The Bitcoin Halving and Miner’s New Challenge

By Nicolas Abington | Crescent City Capital Market Analyst Intern

As many of us are already aware, the Bitcoin halving occurred on May 12 cutting the supply released into the market from 12.5 Bitcoins to 6.25 Bitcoins approximately every 10 minutes. Two months prior to this event Bitcoin and almost all financial markets underwent a consolidation event where Bitcoin fell from $9,045 to $5,013 per BTC in less than 24 hours. Since then, BTC has made a full recovery finding a support level in the low $9,000.

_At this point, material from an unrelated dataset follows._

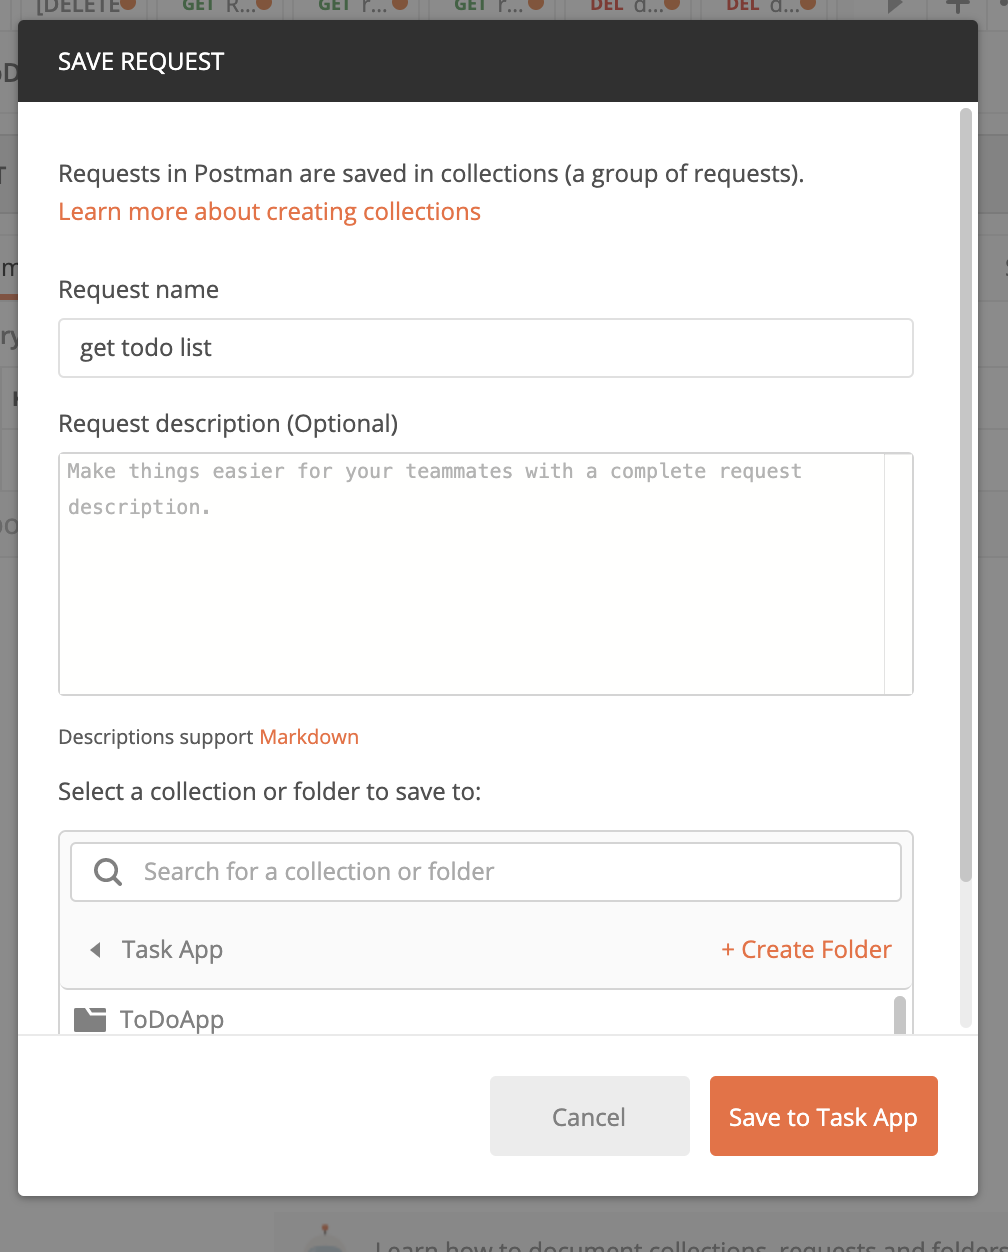Screen dimensions: 1008x1252
Task: Click the ToDoApp folder icon
Action: [90, 1018]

This type of volatility is typical to the cryptocurrency market and instead of focusing on Bitcoin’s price volatility from the Bitcoin halving, the more pertinent question is how this event has affected miners. According to Omkar Godbole of Coindesk, Bitcoin miners had begun to scale back or shut down operations following the halvening. Minors are beginning to scale back operations due to the fact that my name has become unprofitable at the current Bitcoin price levels using the mining rigs at their disposal. 

While this is a bad sign for Bitcoin mining companies, the bulls of the market look at this as an opportunity to make some long term gains. Regardless of speculation though, the Bitcoin halving will challenge miners to look for alternative ways to make a profit in this more difficult environment. As we head into the future of a post halving environment, the focus on innovation will be key to keeping Bitcoin and cryptocurrency in general alive.